Good question. How would Mork work with Fonzie, Richie and the gang?

“I would’ve have liked to have been there when Garry said (Williams breaks into his Garry Marshall imitation), ‘Well, I don’t know. It’s the 60s and there was no alien abduction. We’re definitely not doing any rectal probes.’

Then Williams reverts back to himself. “The idea that the alien on Happy Days came from that. Then they started auditioning pretty much every standup comic they could find to come in and play this alien. The day I went in for my audition, Richard Lewis, who was a great Jewish comic, is coming out and saying ‘I don’t speak Norwegian.’ What does that mean?

“Then I went in and basically started talking in this weird kind of helium voice, sat on my head, started off just playing.

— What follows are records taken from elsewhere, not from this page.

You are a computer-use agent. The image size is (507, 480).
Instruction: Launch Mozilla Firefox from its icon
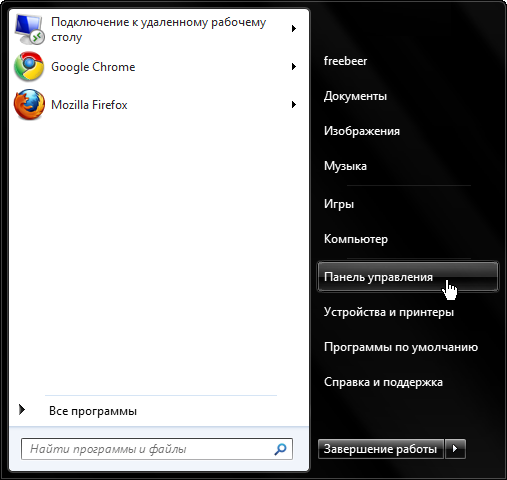(29, 105)
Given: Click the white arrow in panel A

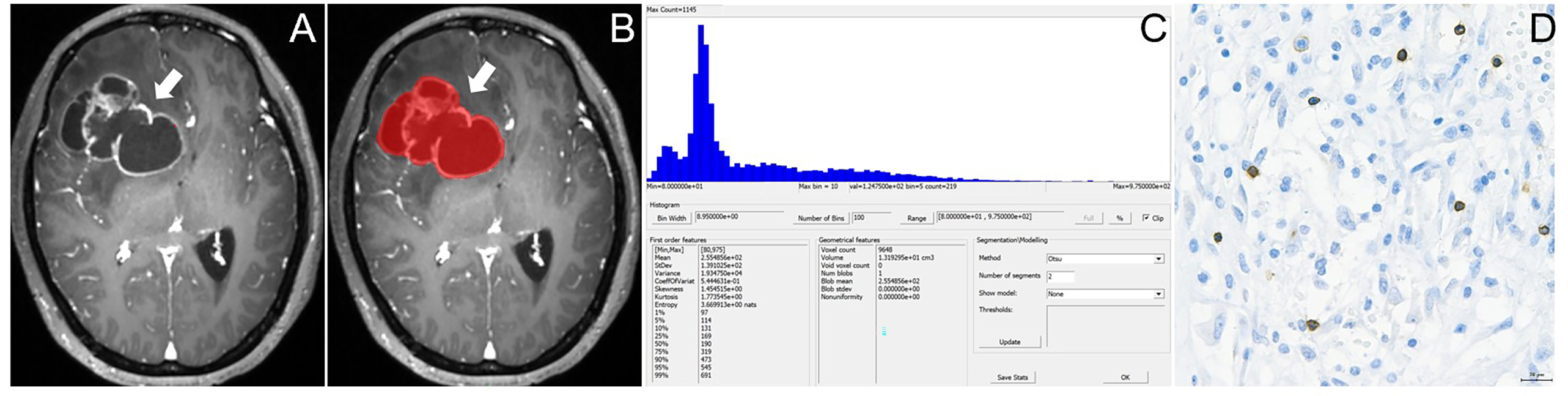Looking at the screenshot, I should (x=168, y=83).
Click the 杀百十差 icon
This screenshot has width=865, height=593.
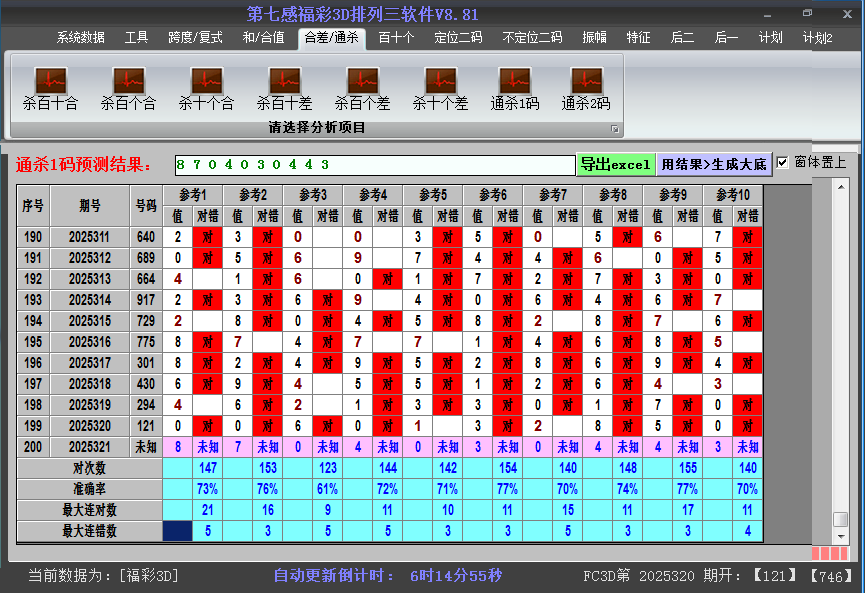coord(284,81)
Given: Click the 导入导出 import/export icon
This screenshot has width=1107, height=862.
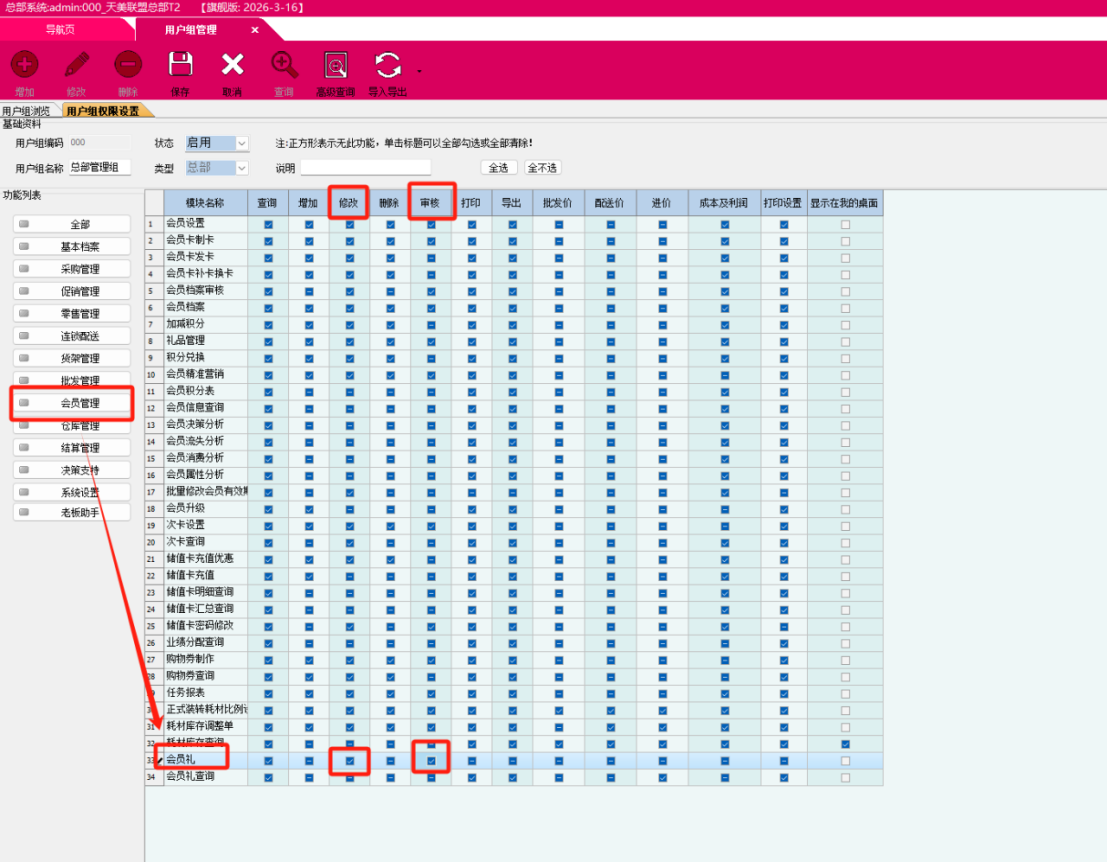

Cause I went ‘what have you got to lose?’ … I could do off the wall and do strange things and because I was an alien, it was OK.”

When you’re one year into your career, being silly and carefree at an audition can be pure bliss. In other interviews, Marshall said he learned of Williams because two of his sisters knew of him. Marshall wrote a column for People in 1989 and described why he selected Williams.

“When Robin Williams came on as a Martian, he was all over the place and was improvising some, and they gave him room,” Marshall wrote. “At the end of the episode, 300 people in the audience stood up and applauded, which is not usually done. It didn’t take a genius to know he could do his own show, and we made one for him, Mork & Mindy.”

The Happy Days episode was My Favorite Orkan. It came out in February, 1978. The plot? Richie sees a flying saucer and meets an alien named Mork. But no one believes him. Mork wanted to take Richie back to Ork. Actually, months later, Mork ends up in Boulder, Colo. with a new TV series. And pop culture history was made.